Were it not for the great metropolis of Marseille, just 30km south, Aix-en-Provence would be the dominant city of central Provence. Historically, culturally and socially, the two cities are moons apart, and for visitors the tendency is to love one and hate the other. Aix is more immediately attractive, a stately and in parts pretty place that’s traditionally seen as conservative. The proudest moment in its history was its fifteenth-century heyday as an independent fiefdom under the beloved King René of Anjou, while in the nineteenth century it was home to close friends Paul Cézanne and Émile Zola. Today, the youth of Aix dress immaculately; hundreds of foreign students, particularly Americans, come to study here; and there’s a certain snobbishness, almost of Parisian proportions.
Known as Vieil Aix, the tangle of medieval lanes at the city’s heart is a great monument in its entirety, an enchanting ensemble that’s far more compelling than any individual building or museum it contains. With so many streets alive with people; so many tempting restaurants, cafés and shops; a fountained square to rest in every few minutes; and a backdrop of architectural treats from the sixteenth and seventeenth centuries, it’s easy to while away days at a time enjoying its pleasures. On Saturdays, and to a lesser extent on Tuesdays and Thursdays, the centre is taken up with some of the finest markets in Provence.

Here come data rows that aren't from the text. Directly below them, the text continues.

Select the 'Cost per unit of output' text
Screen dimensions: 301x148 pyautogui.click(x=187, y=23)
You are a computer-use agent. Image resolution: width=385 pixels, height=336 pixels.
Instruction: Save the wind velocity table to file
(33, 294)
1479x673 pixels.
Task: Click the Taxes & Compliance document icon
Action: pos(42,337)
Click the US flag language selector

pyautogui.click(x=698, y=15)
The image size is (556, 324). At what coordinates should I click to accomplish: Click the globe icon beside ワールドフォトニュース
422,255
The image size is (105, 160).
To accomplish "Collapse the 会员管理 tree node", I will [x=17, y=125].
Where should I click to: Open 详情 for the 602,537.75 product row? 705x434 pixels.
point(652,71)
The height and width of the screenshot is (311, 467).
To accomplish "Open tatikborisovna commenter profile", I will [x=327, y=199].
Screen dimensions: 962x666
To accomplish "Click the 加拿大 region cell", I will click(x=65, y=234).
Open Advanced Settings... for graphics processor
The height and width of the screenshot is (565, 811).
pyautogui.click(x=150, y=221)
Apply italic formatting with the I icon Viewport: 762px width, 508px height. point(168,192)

During the annual music festivals, the varied contemporary showcase of Aix en Musique (June) and the Festival International d’Art Lyrique (opera and classical concerts; last two weeks of July), the alternative scene – of street theatre, rock concerts and impromptu gatherings – turns the whole of Vieil Aix into one long party. Tickets and programmes are available from the festival offices in the Palais de l’Ancien Archevêché on place des Martyrs-de-la-Résistance ( t 04 34 08 02 17, w festival-aix.com).